Could you please transcribe the data exactly, without the pictures?

════════════════════

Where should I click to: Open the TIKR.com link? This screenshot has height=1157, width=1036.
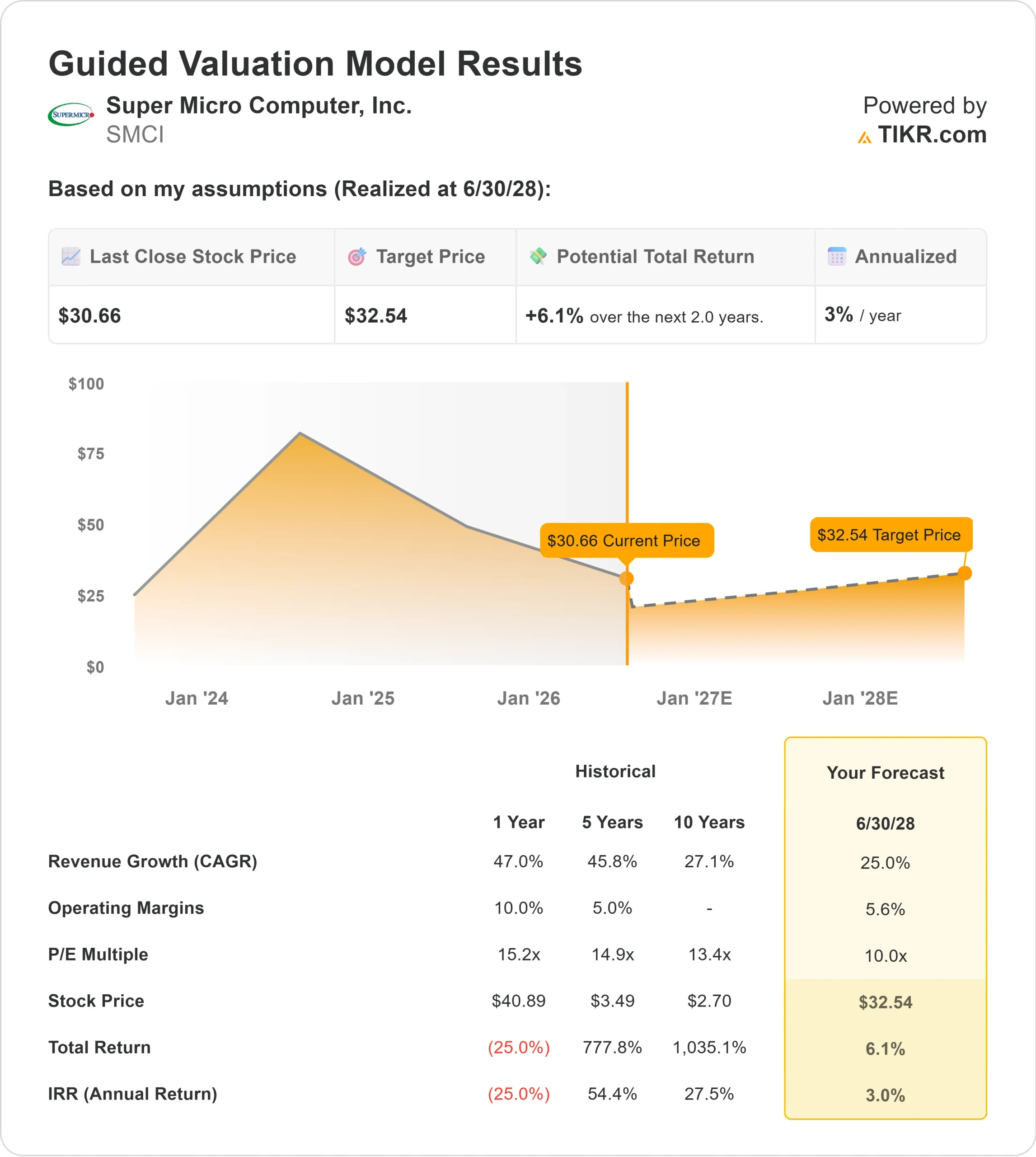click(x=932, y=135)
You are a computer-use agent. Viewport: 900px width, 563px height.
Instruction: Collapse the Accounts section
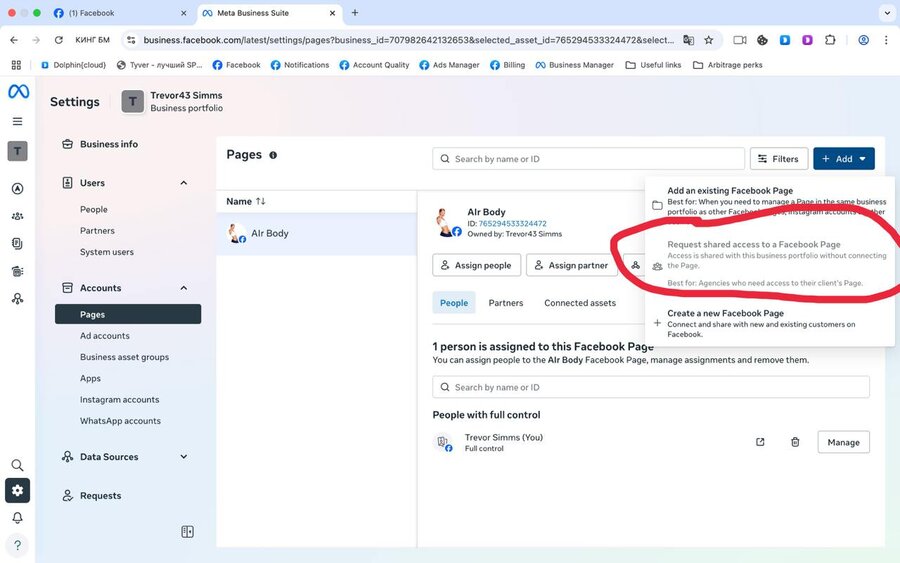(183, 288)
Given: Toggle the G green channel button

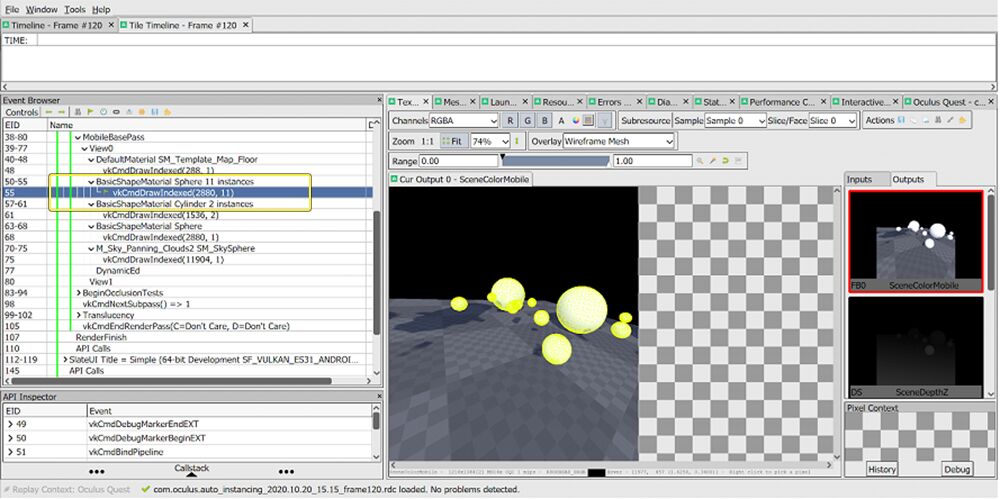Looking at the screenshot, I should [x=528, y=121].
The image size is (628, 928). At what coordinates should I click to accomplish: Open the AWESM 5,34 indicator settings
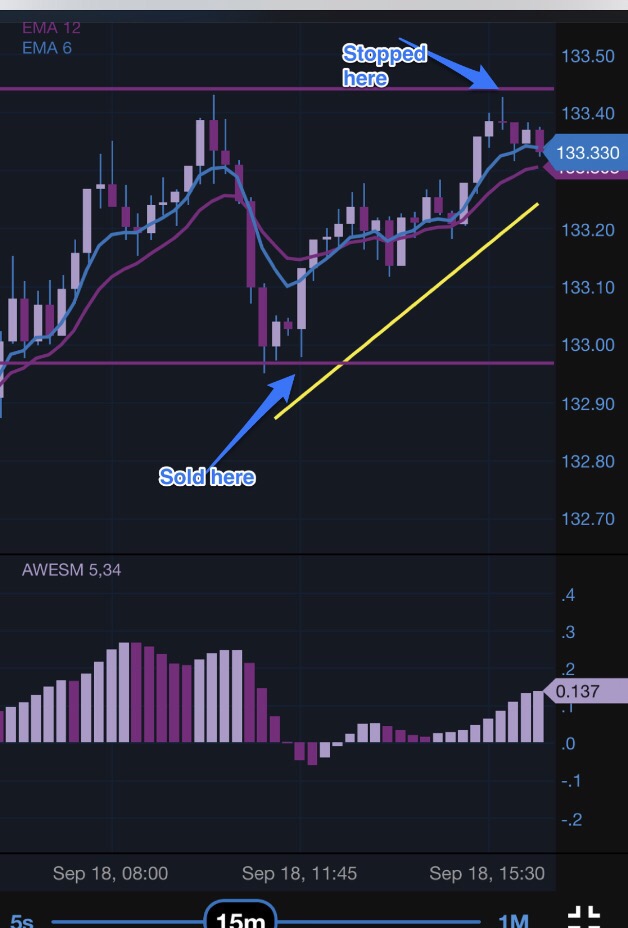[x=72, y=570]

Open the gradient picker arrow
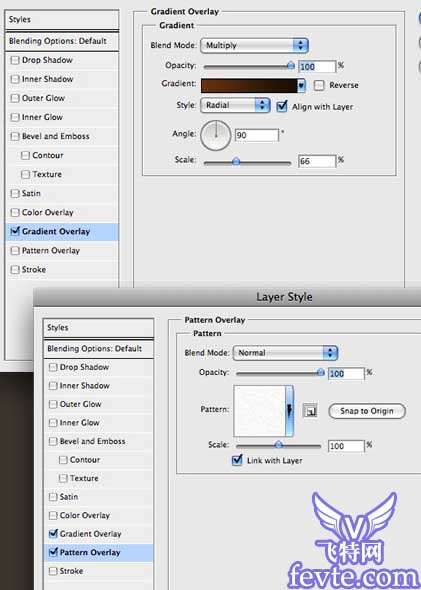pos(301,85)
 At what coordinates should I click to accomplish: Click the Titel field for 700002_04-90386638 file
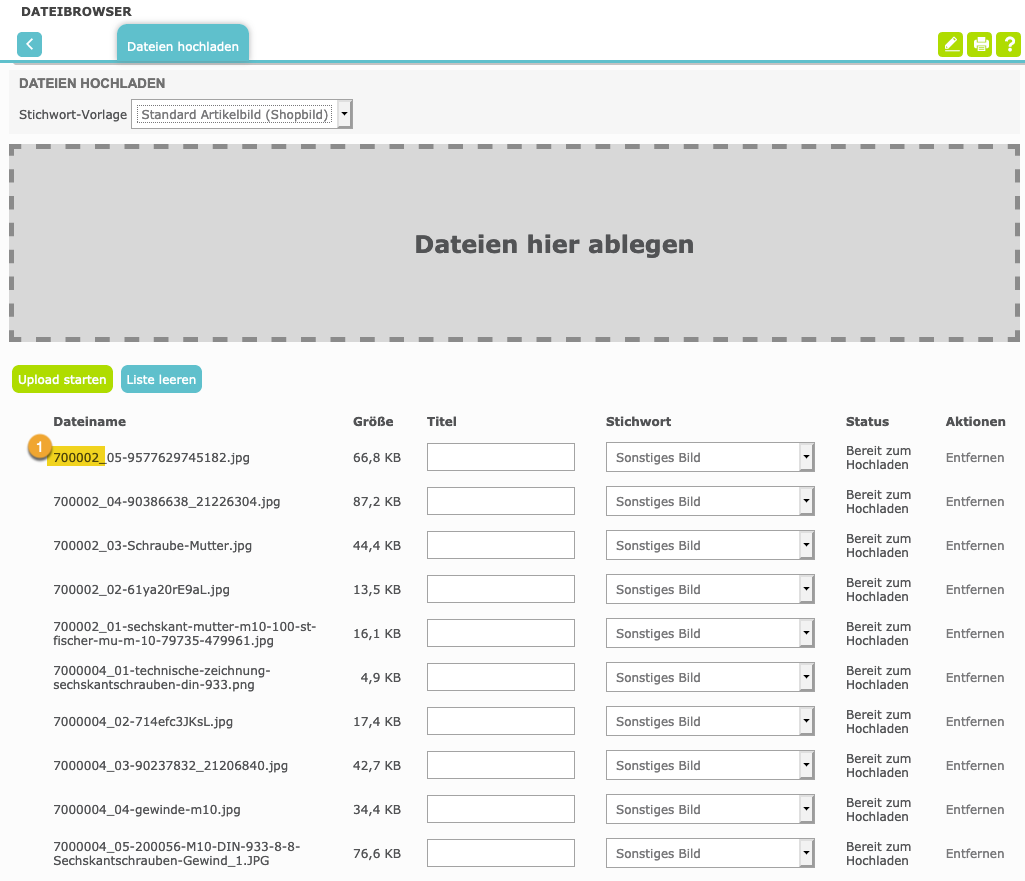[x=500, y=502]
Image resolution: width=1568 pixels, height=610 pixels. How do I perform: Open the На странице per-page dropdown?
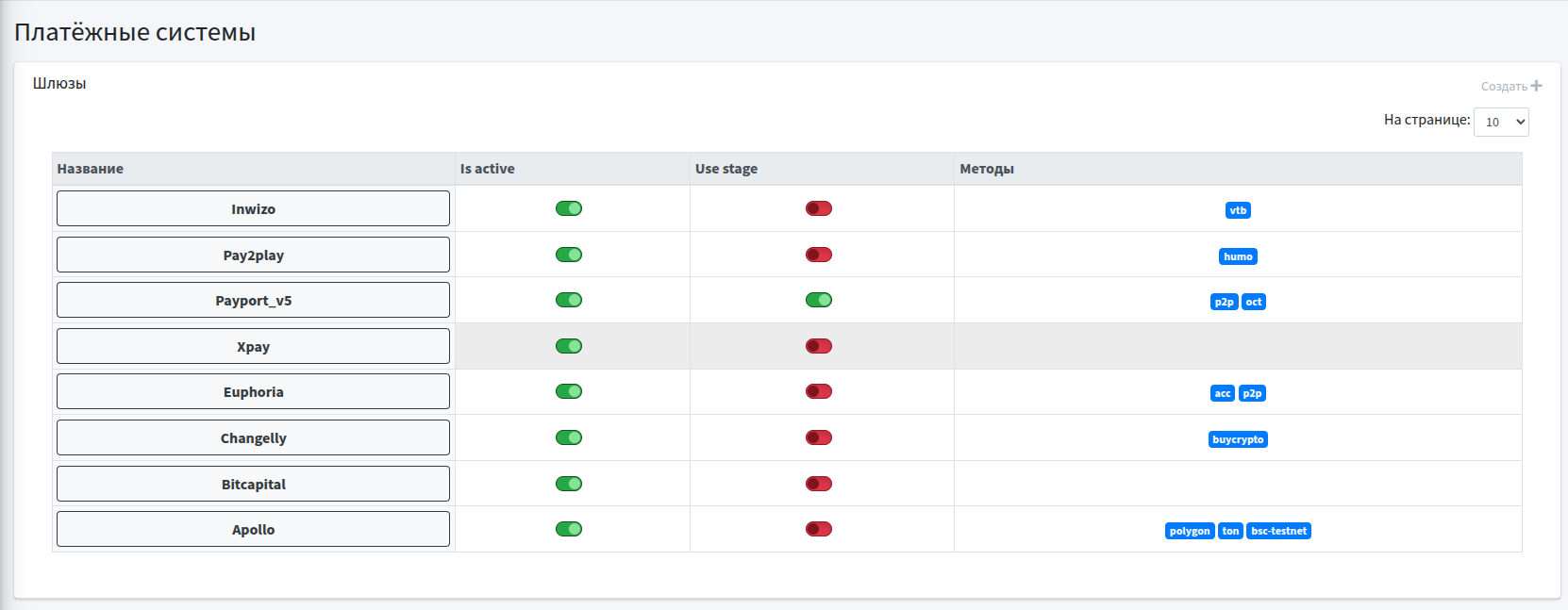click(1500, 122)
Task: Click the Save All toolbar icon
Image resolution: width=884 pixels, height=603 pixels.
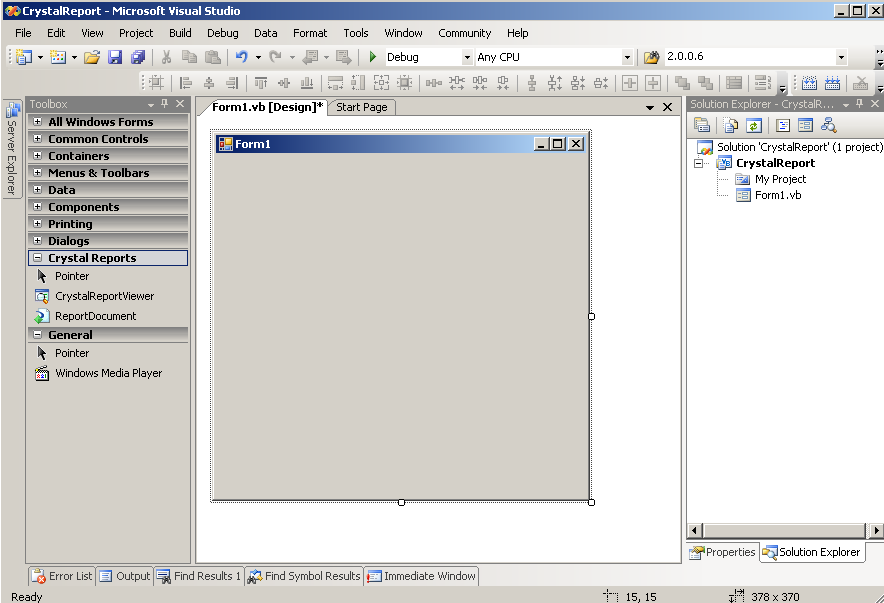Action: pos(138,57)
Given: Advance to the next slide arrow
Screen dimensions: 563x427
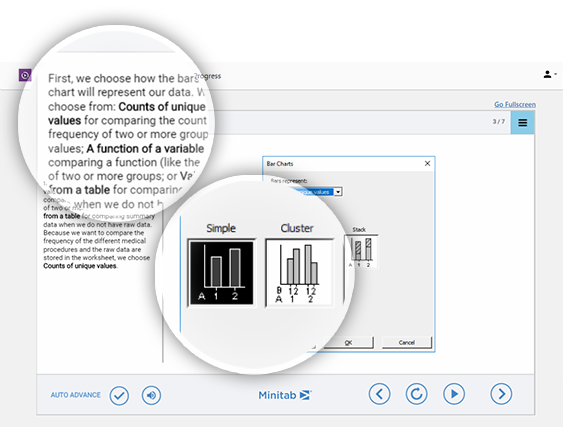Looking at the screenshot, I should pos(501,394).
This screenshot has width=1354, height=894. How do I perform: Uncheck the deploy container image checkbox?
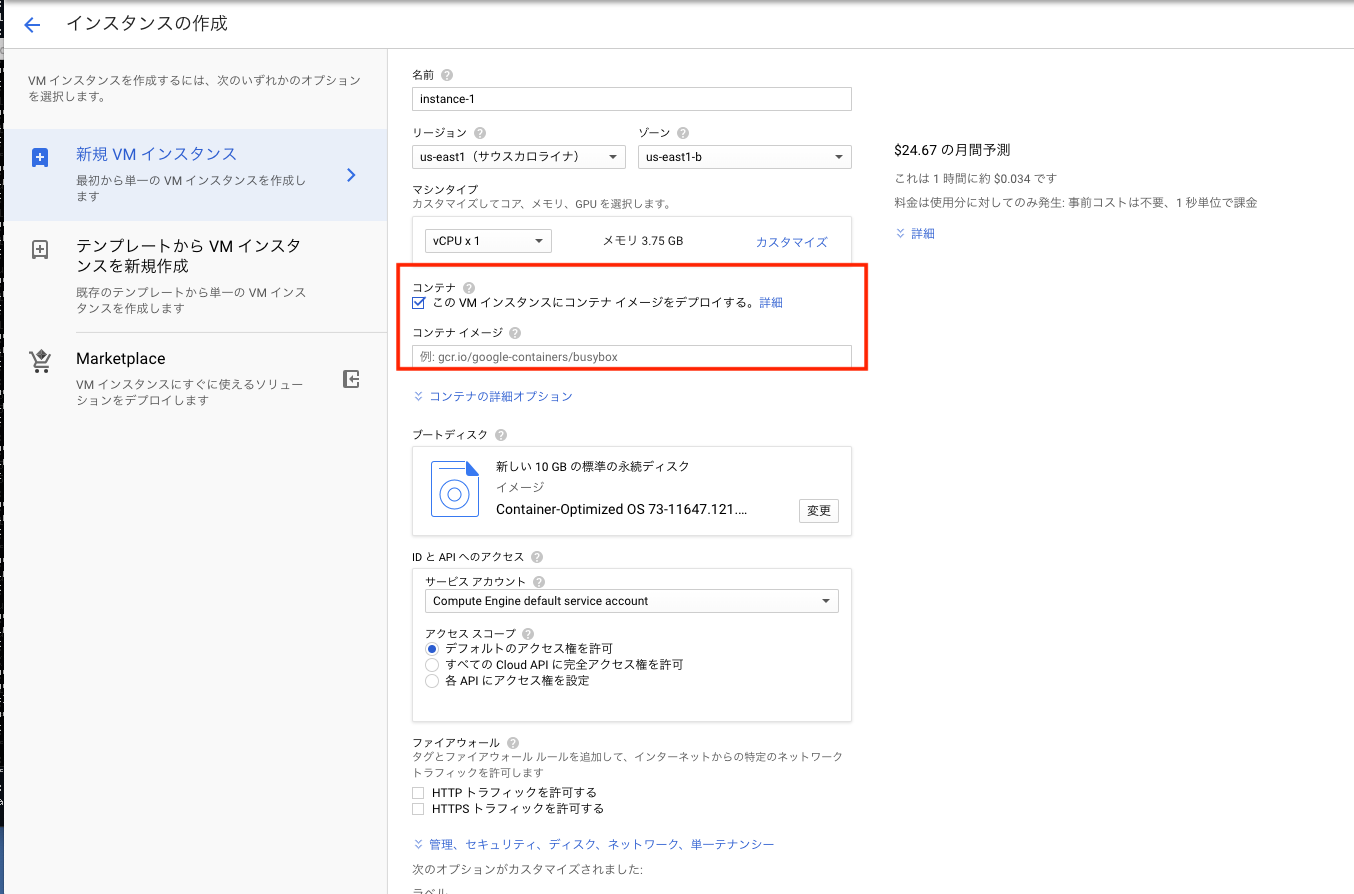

════════════════════

*Response to the task*
Where should I click to: Open the TIKR.com link? This screenshot has height=1157, width=1036.
click(x=932, y=135)
You are a computer-use agent. Viewport: 900px width, 563px height.
Instruction: Collapse the Accounts section
(183, 288)
Given: Toggle the G green channel button

Looking at the screenshot, I should [x=528, y=121].
The image size is (628, 928). At what coordinates should I click to accomplish: Open the AWESM 5,34 indicator settings
[x=72, y=570]

Open the gradient picker arrow
pos(301,85)
 At what coordinates should I click to accomplish: Click the Titel field for 700002_04-90386638 file
[x=500, y=502]
Image resolution: width=1568 pixels, height=610 pixels. How do I perform: Open the На странице per-page dropdown?
click(1500, 122)
Task: Click the Save All toolbar icon
Image resolution: width=884 pixels, height=603 pixels.
Action: pos(138,57)
Given: Advance to the next slide arrow
Screen dimensions: 563x427
Looking at the screenshot, I should pos(501,394).
This screenshot has width=1354, height=894. How do I perform: Uncheck the deploy container image checkbox?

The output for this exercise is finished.